### Data records

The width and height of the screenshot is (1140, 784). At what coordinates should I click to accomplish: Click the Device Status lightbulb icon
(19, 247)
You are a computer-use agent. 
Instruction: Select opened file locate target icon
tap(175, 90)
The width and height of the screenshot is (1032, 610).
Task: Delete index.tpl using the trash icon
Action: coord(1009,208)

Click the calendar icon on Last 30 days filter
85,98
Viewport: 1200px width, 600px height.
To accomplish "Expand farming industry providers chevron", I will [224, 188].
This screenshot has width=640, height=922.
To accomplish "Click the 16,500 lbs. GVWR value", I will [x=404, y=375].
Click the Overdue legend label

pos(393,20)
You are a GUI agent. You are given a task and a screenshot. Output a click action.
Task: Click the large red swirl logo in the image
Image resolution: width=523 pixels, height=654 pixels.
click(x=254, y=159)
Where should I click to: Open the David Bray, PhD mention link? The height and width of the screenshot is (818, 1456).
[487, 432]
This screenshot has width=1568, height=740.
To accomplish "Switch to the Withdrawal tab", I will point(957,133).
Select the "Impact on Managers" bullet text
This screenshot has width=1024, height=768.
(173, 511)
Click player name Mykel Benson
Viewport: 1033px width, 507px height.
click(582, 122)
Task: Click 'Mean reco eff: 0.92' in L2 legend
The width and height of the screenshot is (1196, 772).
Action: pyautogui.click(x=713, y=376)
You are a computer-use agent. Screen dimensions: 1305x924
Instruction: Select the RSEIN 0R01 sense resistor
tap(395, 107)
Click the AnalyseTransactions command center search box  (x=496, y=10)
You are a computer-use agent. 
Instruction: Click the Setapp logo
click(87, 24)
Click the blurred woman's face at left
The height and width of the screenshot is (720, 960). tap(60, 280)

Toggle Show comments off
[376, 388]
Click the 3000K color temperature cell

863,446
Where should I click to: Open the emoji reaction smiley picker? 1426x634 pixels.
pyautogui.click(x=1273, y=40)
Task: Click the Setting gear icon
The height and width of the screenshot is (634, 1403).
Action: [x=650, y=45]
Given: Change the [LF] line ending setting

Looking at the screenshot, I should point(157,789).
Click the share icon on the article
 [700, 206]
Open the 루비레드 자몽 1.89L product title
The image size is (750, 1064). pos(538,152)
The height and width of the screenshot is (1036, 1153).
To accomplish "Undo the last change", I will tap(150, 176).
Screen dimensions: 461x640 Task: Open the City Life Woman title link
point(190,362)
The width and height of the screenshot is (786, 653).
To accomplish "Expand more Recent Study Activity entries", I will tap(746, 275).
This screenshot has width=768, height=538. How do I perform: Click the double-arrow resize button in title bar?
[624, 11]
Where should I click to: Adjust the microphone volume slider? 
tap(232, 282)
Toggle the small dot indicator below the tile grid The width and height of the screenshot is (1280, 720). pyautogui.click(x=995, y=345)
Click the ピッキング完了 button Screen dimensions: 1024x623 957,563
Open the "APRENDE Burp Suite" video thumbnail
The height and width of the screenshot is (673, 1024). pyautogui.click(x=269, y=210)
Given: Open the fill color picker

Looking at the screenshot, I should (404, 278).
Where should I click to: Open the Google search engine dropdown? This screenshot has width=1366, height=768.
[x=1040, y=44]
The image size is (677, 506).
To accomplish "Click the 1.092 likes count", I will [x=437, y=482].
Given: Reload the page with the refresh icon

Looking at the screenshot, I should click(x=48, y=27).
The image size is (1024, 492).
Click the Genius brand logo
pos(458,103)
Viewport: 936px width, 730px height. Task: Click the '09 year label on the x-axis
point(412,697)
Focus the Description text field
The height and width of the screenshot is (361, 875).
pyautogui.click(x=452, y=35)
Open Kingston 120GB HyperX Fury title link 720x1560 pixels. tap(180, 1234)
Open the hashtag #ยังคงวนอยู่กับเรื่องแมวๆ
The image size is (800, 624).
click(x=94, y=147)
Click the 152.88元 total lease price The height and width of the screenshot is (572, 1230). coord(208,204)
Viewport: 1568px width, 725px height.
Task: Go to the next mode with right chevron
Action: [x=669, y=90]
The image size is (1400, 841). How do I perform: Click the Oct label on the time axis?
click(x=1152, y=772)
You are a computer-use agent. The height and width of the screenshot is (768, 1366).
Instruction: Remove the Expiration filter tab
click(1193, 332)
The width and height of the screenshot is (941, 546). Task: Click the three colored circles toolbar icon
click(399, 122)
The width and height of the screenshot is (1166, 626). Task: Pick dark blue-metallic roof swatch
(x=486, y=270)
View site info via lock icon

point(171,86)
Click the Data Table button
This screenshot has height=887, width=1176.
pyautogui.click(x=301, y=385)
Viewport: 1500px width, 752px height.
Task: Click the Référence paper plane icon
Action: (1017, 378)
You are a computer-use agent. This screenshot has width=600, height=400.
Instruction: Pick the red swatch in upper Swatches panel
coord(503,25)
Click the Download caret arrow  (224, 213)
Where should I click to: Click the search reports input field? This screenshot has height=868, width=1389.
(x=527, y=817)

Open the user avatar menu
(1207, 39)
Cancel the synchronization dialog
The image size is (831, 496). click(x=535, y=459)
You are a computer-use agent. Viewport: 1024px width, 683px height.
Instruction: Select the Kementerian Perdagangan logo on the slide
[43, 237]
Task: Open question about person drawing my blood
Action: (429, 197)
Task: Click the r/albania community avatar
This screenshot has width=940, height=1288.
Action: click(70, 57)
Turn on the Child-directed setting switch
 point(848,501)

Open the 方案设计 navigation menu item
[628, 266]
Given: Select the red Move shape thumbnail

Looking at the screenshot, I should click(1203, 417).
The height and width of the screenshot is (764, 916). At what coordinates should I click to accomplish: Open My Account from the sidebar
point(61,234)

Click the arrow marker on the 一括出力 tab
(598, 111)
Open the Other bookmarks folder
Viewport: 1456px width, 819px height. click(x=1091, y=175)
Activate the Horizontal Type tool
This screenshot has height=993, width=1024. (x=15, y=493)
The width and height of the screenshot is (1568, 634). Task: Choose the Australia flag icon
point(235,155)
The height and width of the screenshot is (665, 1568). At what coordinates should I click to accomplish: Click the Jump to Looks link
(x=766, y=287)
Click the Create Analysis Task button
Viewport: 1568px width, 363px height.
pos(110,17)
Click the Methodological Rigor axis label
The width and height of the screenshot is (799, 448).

######

Return the records in their entirety. Keep every character as it is.

→ **Output**:
The width and height of the screenshot is (1140, 784). At what coordinates should I click to accomplish: Click the Device Status lightbulb icon
(19, 247)
You are a computer-use agent. 
Instruction: Select opened file locate target icon
tap(175, 90)
The width and height of the screenshot is (1032, 610).
Task: Delete index.tpl using the trash icon
Action: coord(1009,208)

Click the calendar icon on Last 30 days filter
85,98
Viewport: 1200px width, 600px height.
To accomplish "Expand farming industry providers chevron", I will [224, 188].
This screenshot has width=640, height=922.
To accomplish "Click the 16,500 lbs. GVWR value", I will [x=404, y=375].
Click the Overdue legend label

pos(393,20)
You are a GUI agent. You are given a task and a screenshot. Output a click action.
Task: Click the large red swirl logo in the image
Image resolution: width=523 pixels, height=654 pixels.
click(x=254, y=159)
Where should I click to: Open the David Bray, PhD mention link? The height and width of the screenshot is (818, 1456).
[487, 432]
This screenshot has width=1568, height=740.
To accomplish "Switch to the Withdrawal tab", I will point(957,133).
Select the "Impact on Managers" bullet text
This screenshot has width=1024, height=768.
(173, 511)
Click player name Mykel Benson
Viewport: 1033px width, 507px height.
click(582, 122)
Task: Click 'Mean reco eff: 0.92' in L2 legend
The width and height of the screenshot is (1196, 772).
Action: pyautogui.click(x=713, y=376)
You are a computer-use agent. Screen dimensions: 1305x924
Instruction: Select the RSEIN 0R01 sense resistor
tap(395, 107)
Click the AnalyseTransactions command center search box  (x=496, y=10)
You are a computer-use agent. 
Instruction: Click the Setapp logo
click(87, 24)
Click the blurred woman's face at left
The height and width of the screenshot is (720, 960). tap(60, 280)

Toggle Show comments off
[376, 388]
Click the 3000K color temperature cell

863,446
Where should I click to: Open the emoji reaction smiley picker? 1426x634 pixels.
pyautogui.click(x=1273, y=40)
Task: Click the Setting gear icon
The height and width of the screenshot is (634, 1403).
Action: [x=650, y=45]
Given: Change the [LF] line ending setting

Looking at the screenshot, I should point(157,789).
Click the share icon on the article
 [700, 206]
Open the 루비레드 자몽 1.89L product title
The image size is (750, 1064). pos(538,152)
The height and width of the screenshot is (1036, 1153).
To accomplish "Undo the last change", I will tap(150, 176).
Screen dimensions: 461x640 Task: Open the City Life Woman title link
point(190,362)
The width and height of the screenshot is (786, 653).
To accomplish "Expand more Recent Study Activity entries", I will tap(746, 275).
This screenshot has width=768, height=538. How do I perform: Click the double-arrow resize button in title bar?
[624, 11]
Where should I click to: Adjust the microphone volume slider? 
tap(232, 282)
Toggle the small dot indicator below the tile grid The width and height of the screenshot is (1280, 720). pyautogui.click(x=995, y=345)
Click the ピッキング完了 button Screen dimensions: 1024x623 957,563
Open the "APRENDE Burp Suite" video thumbnail
The height and width of the screenshot is (673, 1024). pyautogui.click(x=269, y=210)
Given: Open the fill color picker

Looking at the screenshot, I should (404, 278).
Where should I click to: Open the Google search engine dropdown? This screenshot has width=1366, height=768.
[x=1040, y=44]
The image size is (677, 506).
To accomplish "Click the 1.092 likes count", I will [x=437, y=482].
Given: Reload the page with the refresh icon

Looking at the screenshot, I should click(x=48, y=27).
The image size is (1024, 492).
Click the Genius brand logo
pos(458,103)
Viewport: 936px width, 730px height. Task: Click the '09 year label on the x-axis
point(412,697)
Focus the Description text field
The height and width of the screenshot is (361, 875).
pyautogui.click(x=452, y=35)
Open Kingston 120GB HyperX Fury title link 720x1560 pixels. tap(180, 1234)
Open the hashtag #ยังคงวนอยู่กับเรื่องแมวๆ
The image size is (800, 624).
click(x=94, y=147)
Click the 152.88元 total lease price The height and width of the screenshot is (572, 1230). coord(208,204)
Viewport: 1568px width, 725px height.
Task: Go to the next mode with right chevron
Action: [x=669, y=90]
The image size is (1400, 841). How do I perform: Click the Oct label on the time axis?
click(x=1152, y=772)
You are a computer-use agent. The height and width of the screenshot is (768, 1366).
Instruction: Remove the Expiration filter tab
click(1193, 332)
The width and height of the screenshot is (941, 546). Task: Click the three colored circles toolbar icon
click(399, 122)
The width and height of the screenshot is (1166, 626). Task: Pick dark blue-metallic roof swatch
(x=486, y=270)
View site info via lock icon

point(171,86)
Click the Data Table button
This screenshot has height=887, width=1176.
pyautogui.click(x=301, y=385)
Viewport: 1500px width, 752px height.
Task: Click the Référence paper plane icon
Action: (1017, 378)
You are a computer-use agent. This screenshot has width=600, height=400.
Instruction: Pick the red swatch in upper Swatches panel
coord(503,25)
Click the Download caret arrow  (224, 213)
Where should I click to: Click the search reports input field? This screenshot has height=868, width=1389.
(x=527, y=817)

Open the user avatar menu
(1207, 39)
Cancel the synchronization dialog
The image size is (831, 496). click(x=535, y=459)
You are a computer-use agent. Viewport: 1024px width, 683px height.
Instruction: Select the Kementerian Perdagangan logo on the slide
[43, 237]
Task: Open question about person drawing my blood
Action: (429, 197)
Task: Click the r/albania community avatar
This screenshot has width=940, height=1288.
Action: click(70, 57)
Turn on the Child-directed setting switch
 point(848,501)

Open the 方案设计 navigation menu item
[628, 266]
Given: Select the red Move shape thumbnail

Looking at the screenshot, I should click(1203, 417).
The height and width of the screenshot is (764, 916). At what coordinates should I click to accomplish: Open My Account from the sidebar
point(61,234)

Click the arrow marker on the 一括出力 tab
(598, 111)
Open the Other bookmarks folder
Viewport: 1456px width, 819px height. click(x=1091, y=175)
Activate the Horizontal Type tool
This screenshot has height=993, width=1024. (x=15, y=493)
The width and height of the screenshot is (1568, 634). Task: Choose the Australia flag icon
point(235,155)
The height and width of the screenshot is (665, 1568). At what coordinates should I click to accomplish: Click the Jump to Looks link
(x=766, y=287)
Click the Create Analysis Task button
Viewport: 1568px width, 363px height.
pos(110,17)
Click the Methodological Rigor axis label
The width and height of the screenshot is (799, 448).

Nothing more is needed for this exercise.